If businesses have legal means to find out why, for example, their traffic has stopped and what they can do to get it back that will “change the marketplace, and it will change the way we are protected as consumers but also as businesses”, she argued.

Just such a change is now in sight thanks to EU political accord on the issue.

The regulation represents the first such rules for online platforms in Europe and — commissioners’ contend — anywhere in the world.

“Our target is to outlaw some of the most unfair practices and create a benchmark for transparency, at the same time safeguarding the great advantages of online platforms both for consumers and for businesses,” said Andrus Ansip, VP for the EU’s Digital Single Market initiative in a statement.

Elżbieta Bieńkowska, commissioner for internal market, industry, entrepreneurship, and SMEs, added that the rules are “especially designed with the millions of SMEs in mind”.

“Many of them do not have the bargaining muscle to enter into a dispute with a big platform, but with these new rules they have a new safety net and will no longer worry about being randomly kicked off a platform, or intransparent ranking in search results,” she said in another supporting statement.

In a factsheet about the new rules, the Commission specifies they cover third-party ecommerce market places (e.g. Amazon Marketplace, eBay, Fnac Marketplace, etc.); app stores (e.g. Google Play, Apple App Store, Microsoft Store etc.); social media for business (e.g. Facebook pages, Instagram used by makers/artists etc.); and price comparison tools (e.g.

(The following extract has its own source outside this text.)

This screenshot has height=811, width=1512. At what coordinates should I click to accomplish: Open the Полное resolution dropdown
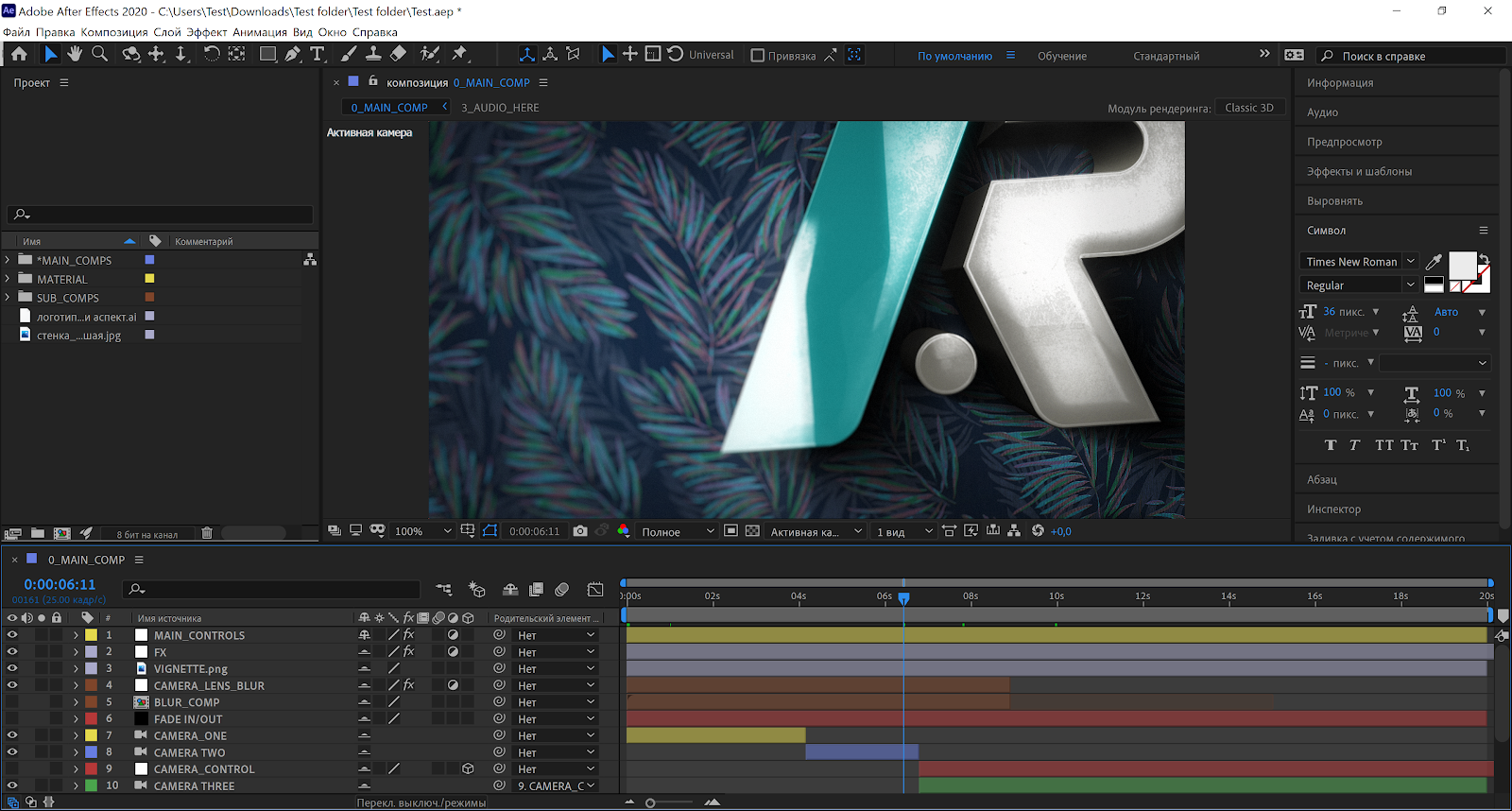coord(678,531)
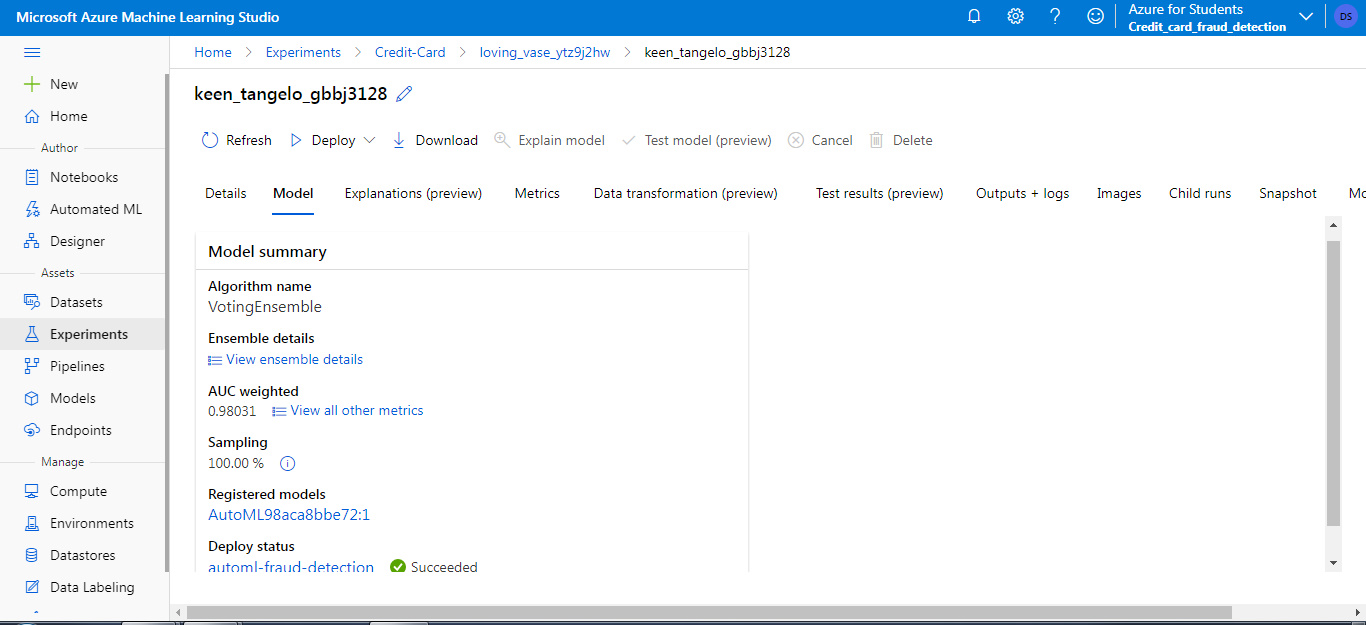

Skyscanner, Google Shopping etc.).

The regulation does not target every online platform. For example, it does not cover online advertising (or b2b ad exchanges), payment services, SEO services or services that do not intermediate direct transactions between businesses and consumers.

The Commission also notes that online retailers that sell their own brand products and/or don’t rely on third party sellers on their own platform are also excluded from the regulation, such as retailers of brands or supermarkets.

Where transparency is concerned, the rules require that regulated marketplaces and search engines disclose the main parameters they use to rank goods and services on their site “to help sellers understand how to optimise their presence” — with the Commission saying the aim is to support sellers without allowing gaming of the ranking system.

Some platform business practices will also require mandatory disclosure — such as for platforms that not only provide a marketplace for sellers but sell on their platform themselves, as does Amazon for example.

The ecommerce giant’s use of merchant data remains under scrutiny in the EU. Vestager revealed a preliminary antitrust probe of Amazon last fall — when she said her department was gathering information to “try to get a full picture”. She said her concern is dual platforms could gain an unfair advantage as a consequence of access to merchants’ data.

And, again, the incoming transparency rules look intended to shrink that risk — requiring what the Commission couches as exhaustive disclosure of “any advantage” a platform may give to their own products over others.

“They must also disclose what data they collect, and how they use it — and in particular how such data is shared with other business partners they have,” it continues, noting also that: “Where personal data is concerned, the rules of the GDPR [General Data Protection Regulation] apply.”

(GDPR of course places further transparency requirements on platforms by, for example, empowering individuals to request any personal data held on them, as well as the reasons why their information is being processed.)

The platform regulation also includes new avenues for dispute resolution by requiring platforms set up an internal complaint-handling system to assist business users.

“Only the smallest platforms in terms of head count or turnover will be exempt from this obligation,” the Commission notes. (The exemption limit is set at fewer than 50 staff and less than €10M revenue.)

It also says: “Platforms will have to provide businesses with more options to resolve a potential problem through mediators. This will help resolve more issues out of court, saving businesses time and money.”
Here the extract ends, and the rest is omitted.